Latein: Aussprachearten
Das im Latein Unterricht gesprochene und gelernte Latein wird Schullatein genannt. Es gibt mehrere verschiedene Aussprachearten des Lateins. Beim Schullatein wird bei der Aussprache ein Kompromiss zwischen zwei verschiedenen Lateinaussprachen verwendet.
Die erste Lateinaussprache, die verwendet wird, ist die deutsche Aussprache des Lateinischen. Diese Aussprache beruht auf den Ausspracheregeln der deutschen Sprache. Charakteristisch für die deutsche Aussprache des Lateinischen ist, dass der Buchstabe “c” vor “e”, “i”, “ae” oder “oe” als ein [ts] ausgesprochen wird und nicht wie ein [k]. Die deutsche Aussprache war lange Zeit im deutschen Sprachraum der alleinige Standard und wurde bis zum Anfang des zwanzigsten Jahrhunderts auch als Schulaussprache verwendet.

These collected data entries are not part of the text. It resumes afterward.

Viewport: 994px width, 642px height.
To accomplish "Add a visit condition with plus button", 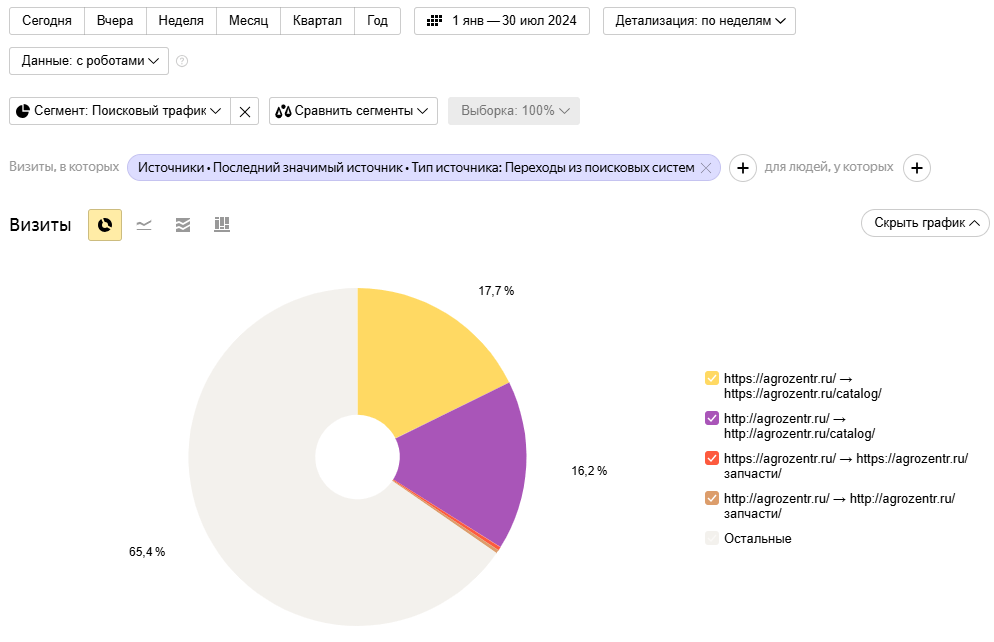I will (x=742, y=168).
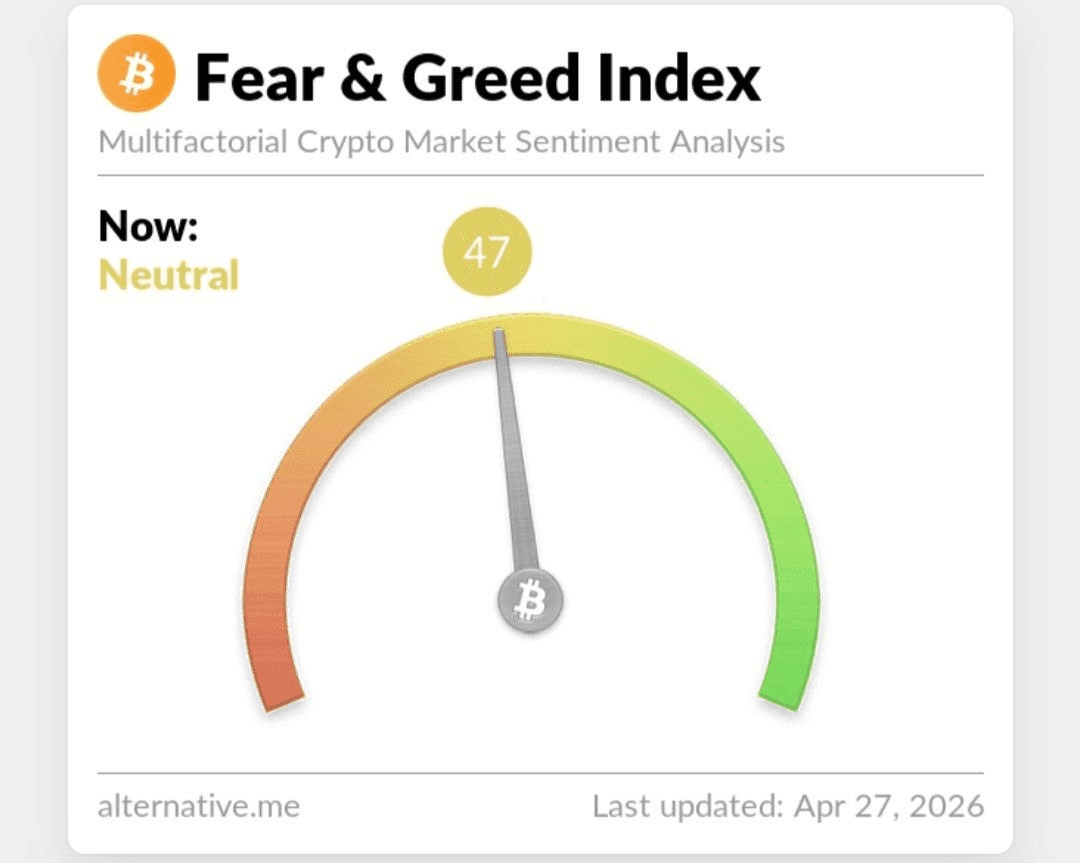
Task: Click the divider line below the subtitle
Action: (x=540, y=175)
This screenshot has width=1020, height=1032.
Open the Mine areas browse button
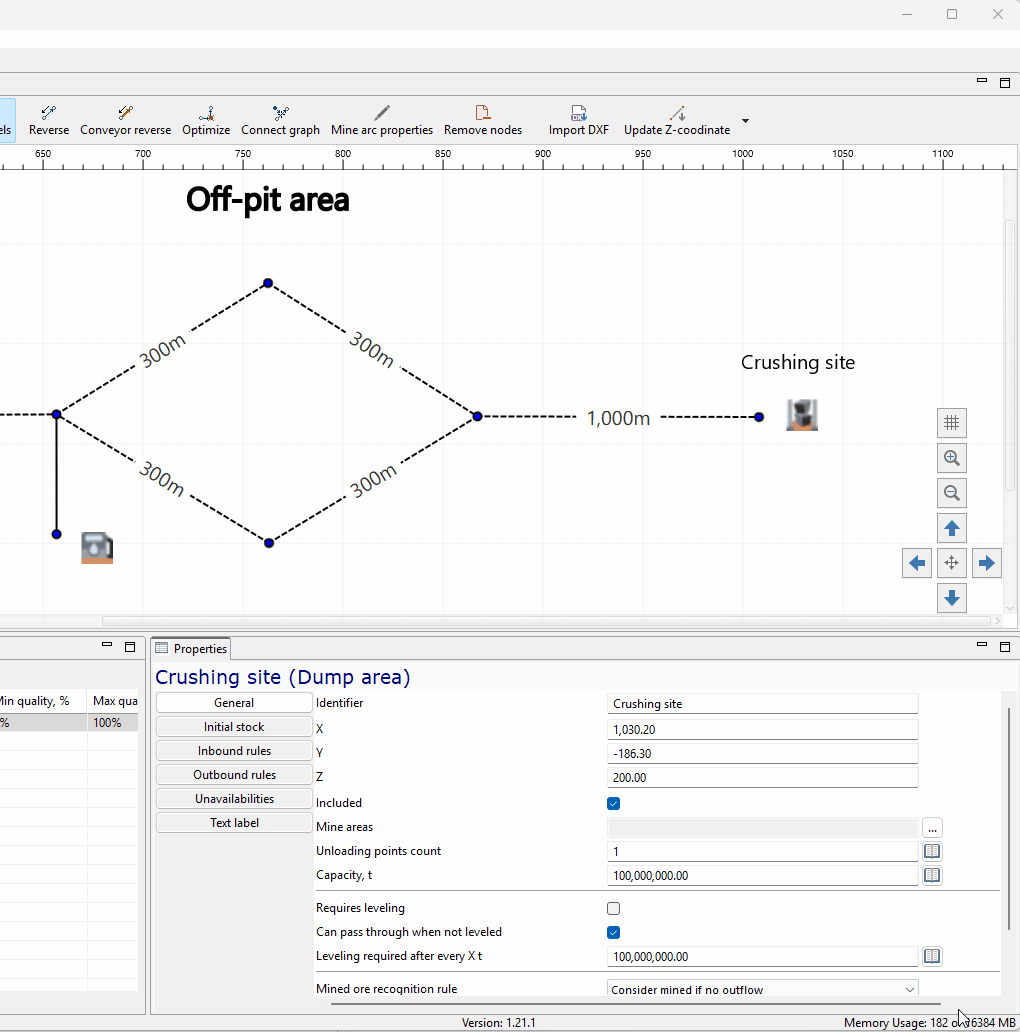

Doch seitdem begann sich eine andere Aussprache des Lateins immer mehr durchzusetzen. Und genau diese andere Aussprache ist die zweite Aussprache, auf der die im Latein Unterricht verwendete Aussprache beruht. Diese Aussprache ist die wissenschaftlich rekonstruierte Aussprache. Diese wurde von Linguisten rekonstruiert und ist genau die Aussprache, wie Latein zu Zeiten von Cicero oder Caesar von gebildeten Sprechern ausgesprochen wurde. Die Grundlagen der Aussprache des Schullatein decken im sich im Allgemeinen mit der deutschen Aussprache.
Die Vokale und Konsonanten werden deutlich voneinander getrennt ausgesprochen. Für die Betonung gibt es bestimmte Hauptregeln, welche unstrittig festgelegt sind und die beim Lesen genauestens beachtet werden müssen. Eine dieser Regeln ist die Festlegung, dass jedes Wort, das mehr als eine Silbe hat, einen Akzent bekommt. Beim Wort Akzent selber befindet sich beispielsweise der Akzent auf dem Vokal “e”. Eine weitere Regel ist, dass bei zweisilbigen Wörtern immer die vorletzte Silbe betont wird.